From: Wenchao Hao <haowenchao@huawei.com>
To: Steffen Maier <maier@linux.ibm.com>,
"James E . J . Bottomley" <jejb@linux.ibm.com>,
"Martin K . Petersen" <martin.petersen@oracle.com>,
<linux-scsi@vger.kernel.org>, <linux-kernel@vger.kernel.org>,
James Smart <james.smart@broadcom.com>,
Dick Kennedy <dick.kennedy@broadcom.com>,
"Nilesh Javali" <njavali@marvell.com>,
<GR-QLogic-Storage-Upstream@marvell.com>,
Hannes Reinecke <hare@suse.de>,
Martin Wilck <martin.wilck@suse.com>,
linux-s390 <linux-s390@vger.kernel.org>,
Benjamin Block <bblock@linux.ibm.com>,
Ming Lei <ming.lei@redhat.com>
Cc: Zhiqiang Liu <liuzhiqiang26@huawei.com>,
Feilong Lin <linfeilong@huawei.com>, Wu Bo <wubo40@huawei.com>
Subject: Re: [PATCH] scsi: Do not break scan luns loop if add single lun failed
Date: Tue, 4 Jan 2022 20:10:19 +0800 [thread overview]

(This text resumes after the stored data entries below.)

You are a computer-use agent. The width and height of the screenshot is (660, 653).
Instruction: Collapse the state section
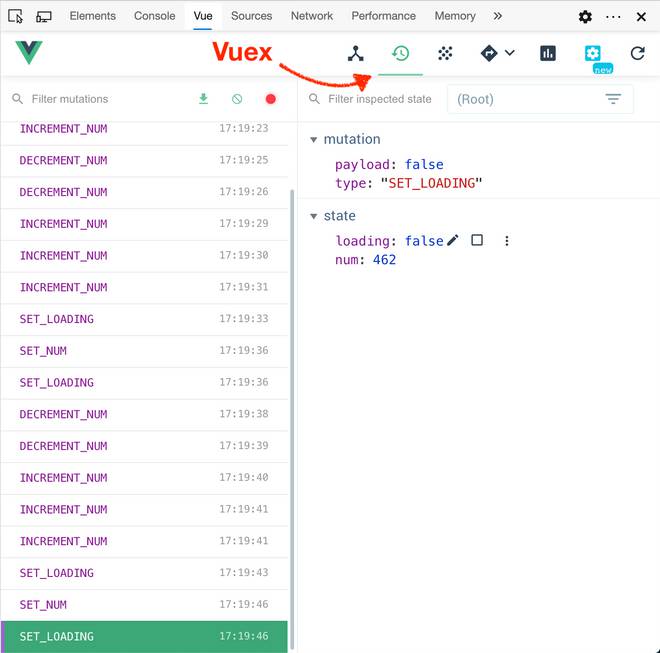pos(314,216)
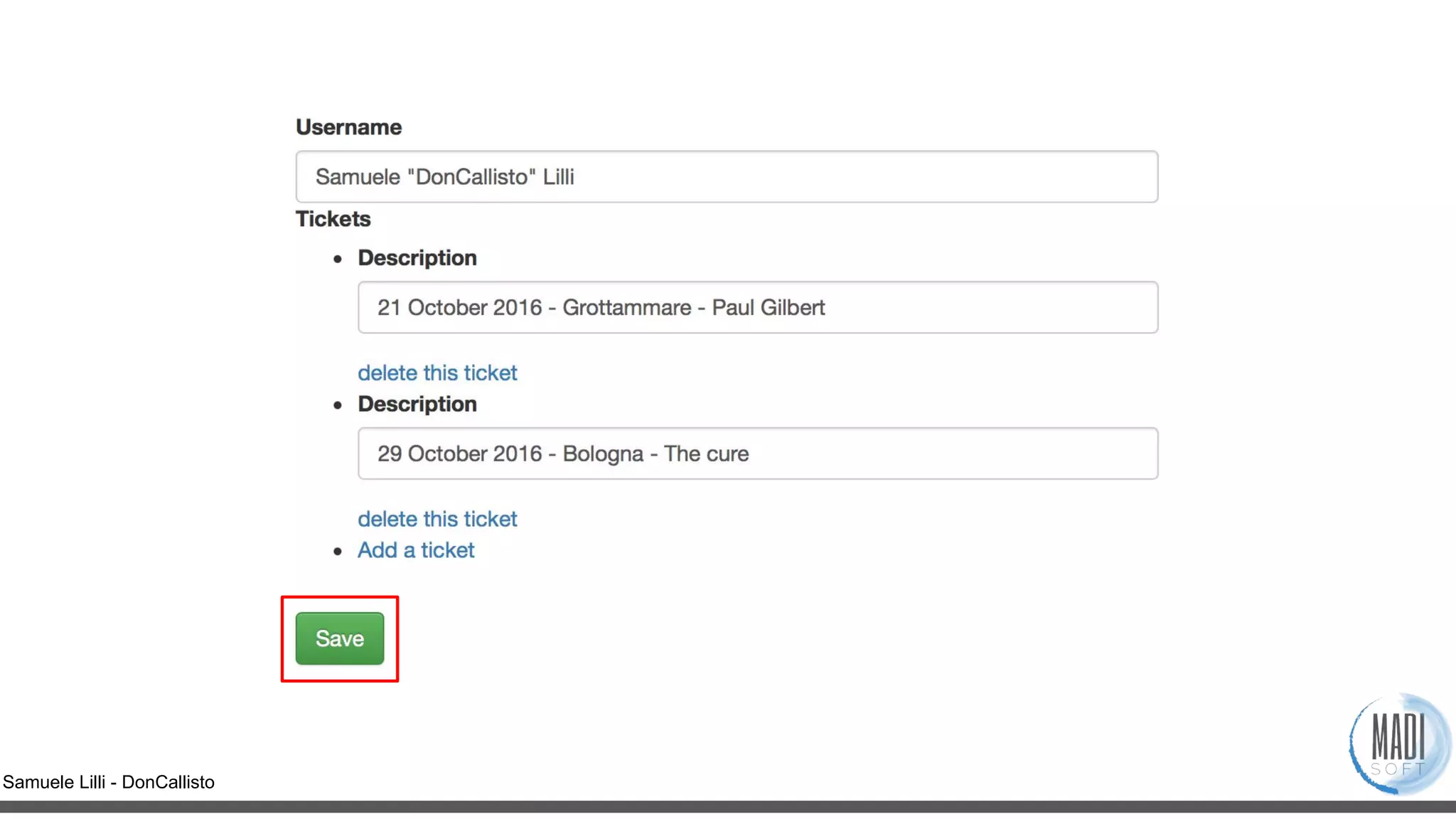
Task: Click 'Samuele' inside the Username field
Action: coord(358,176)
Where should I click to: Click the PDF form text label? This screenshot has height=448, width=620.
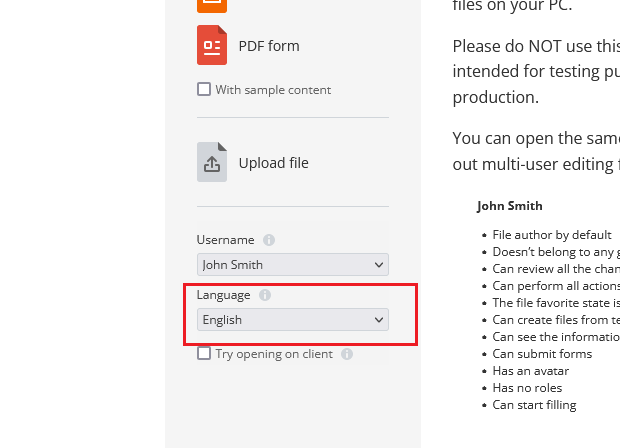click(268, 46)
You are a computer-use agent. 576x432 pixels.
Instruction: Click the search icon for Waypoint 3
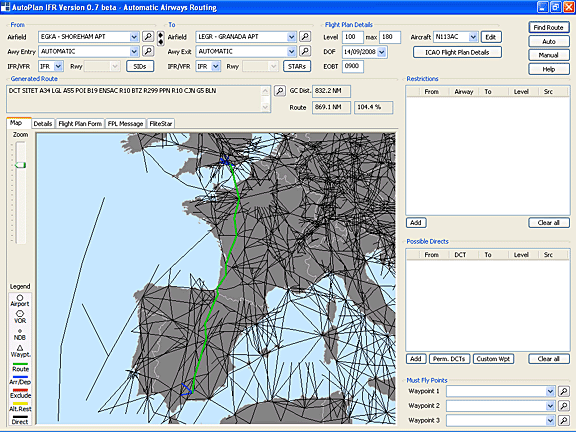[x=564, y=420]
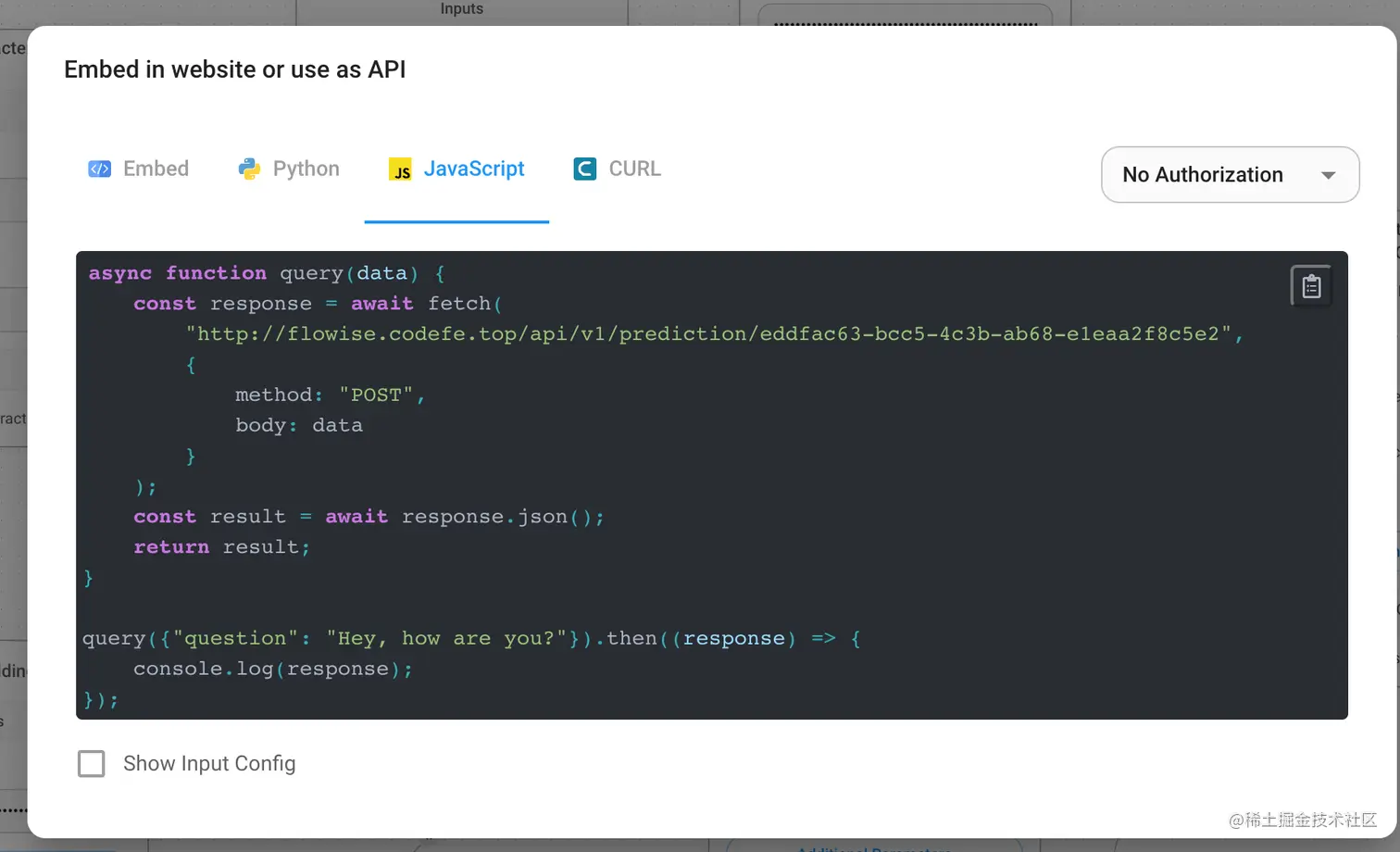Show the CURL code tab
1400x852 pixels.
click(634, 169)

Message-ID: <3aa3ea7e-334c-6382-88f9-34eaa6b355fe@huawei.com> (raw)
In-Reply-To: <aa72bd76-2af5-202d-8a2c-afb5a700b6c0@linux.ibm.com>
On 2021/12/31 1:55, Steffen Maier wrote:
> On 12/26/21 00:29, Wenchao Hao wrote:
>> Failed to add a single lun does not mean all luns are unaccessible,
>> if we break the scan luns loop, the other luns reported by REPORT LUNS
>> command would not be probed any more.
>>
>> In this case, we might loss some luns which are accessible.
>
> Could you please add more details about the specific use case, where
> this actually was a problem, for my understanding?
>
When REPORT LUNS returns 4 luns which are lun0, lun1, lun2 and lun3.
If lun1 becomes inaccessible during the scan flow,
scsi_probe_and_add_lun() for lun1 would failed, lun2 and lun3 are still
accessible. scsi_report_lun_scan() would print error log and return 0,
and scsi_sequential_lun_scan() would not be called.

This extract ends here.